Constante.

De van het Engelse Man afkomstige Canadees Harry Manx was al ruim twintig jaar (!) muzikant voor in 2001 zijn debuut Dog My Cat uitkwam. Hij speelde in Europese clubs én straten en Japan. Daar ontdekte hij de klassieke Indiase muziek, gespeeld door Indiër Vishwa Mohan Bhatt. Hij werd van 1992 tot 1997 leerling bij diens zoon Salil en leerde ook de door de V. M. Bhatt uitgevonden, twintigsnarige mohan veena bespelen.

Op Dog My Cat, solo gespeeld met ingedubde solo’s, combineerde hij blues met Indiase raga’s, folk en singer-songwriter. Op zijn volgende solo-cd’s én twee platen met collega-gitarist Kevin Breit diepte hij dit zelfbedachte genre uit, terwijl hij vanaf  Mantras For Madmen ook regelmatig een ritmesectie gebruikte. Manx’ vloeiende melodieën en tegelijk zangerige en bijtende gitaren leverden vanaf het begin een gelaagd en hypnotiserend geluid op.

In de tien nieuwe songs op zijn zevende solo-cd is Manx opnieuw in vorm. Hij laat zich in negen ervan begeleiden door minstens een drummer, een bassist en een toetsenist, maar roept opnieuw melancholieke beelden op met zijn vrije gitaarpartijen en zijn idem hese zang. In zijn teksten verbindt hij anekdotes succesvol met spiritualiteit en zo cirkelt hij opnieuw om het mysterie heen.
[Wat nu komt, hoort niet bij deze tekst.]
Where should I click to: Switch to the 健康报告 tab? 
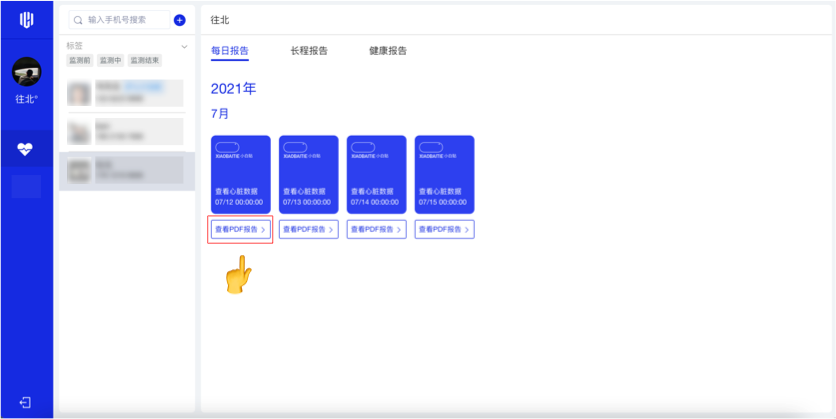388,51
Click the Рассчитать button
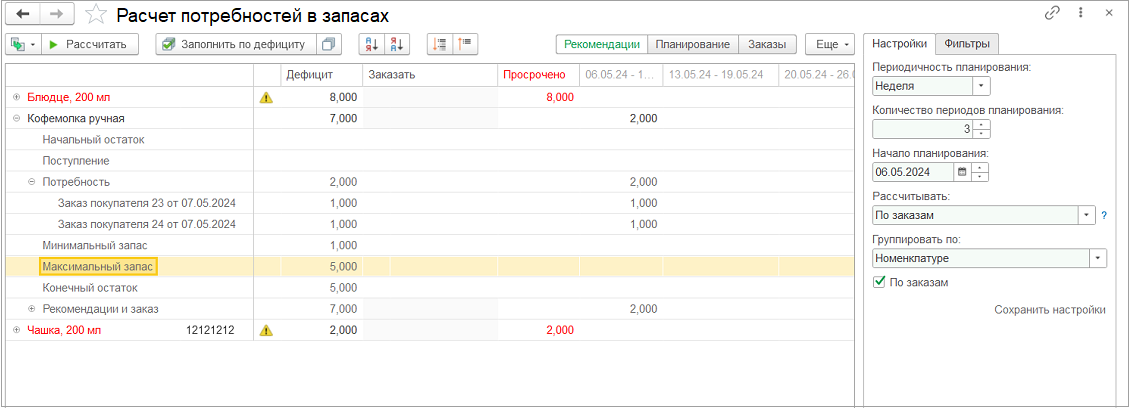Image resolution: width=1132 pixels, height=408 pixels. click(88, 44)
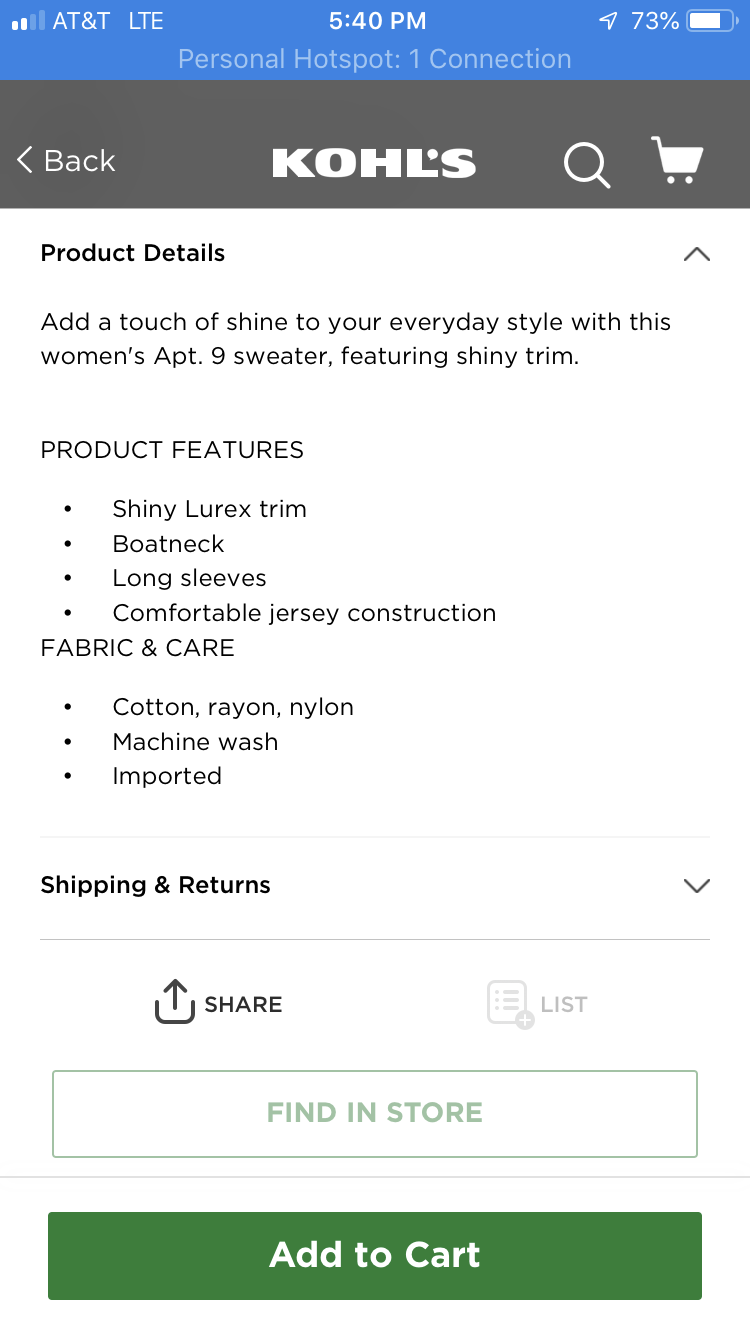
Task: Tap the SHARE label
Action: (x=243, y=1004)
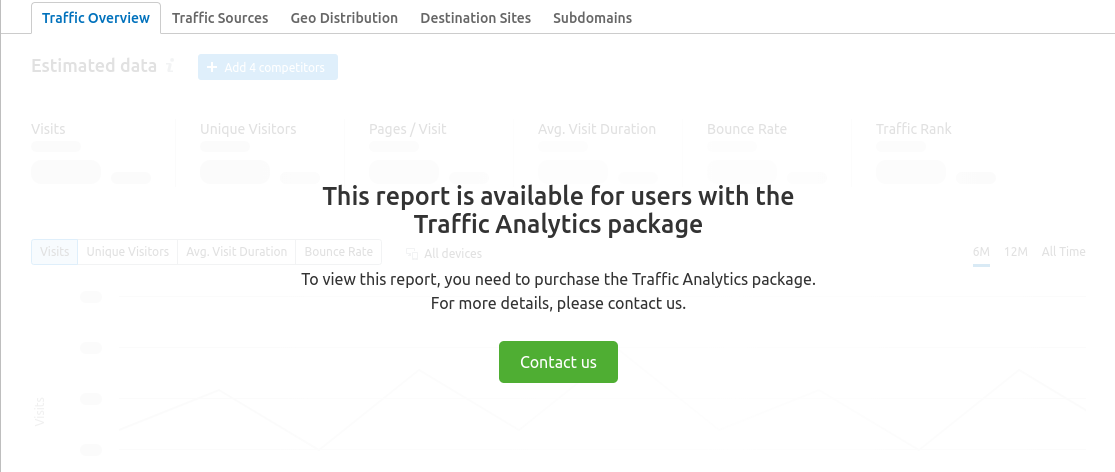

Net als op vorige cd’s verbrokkelen de sfeervolle Indiase invloeden soms zijn melodieën, maar bijna altijd laat Manx eigen songs en covers vanzelfsprekend voortrollen. Eén keer kruist hij Springsteen met Dire Straits: commercieel wellicht interessant, maar detonerend tussen subtieler werk.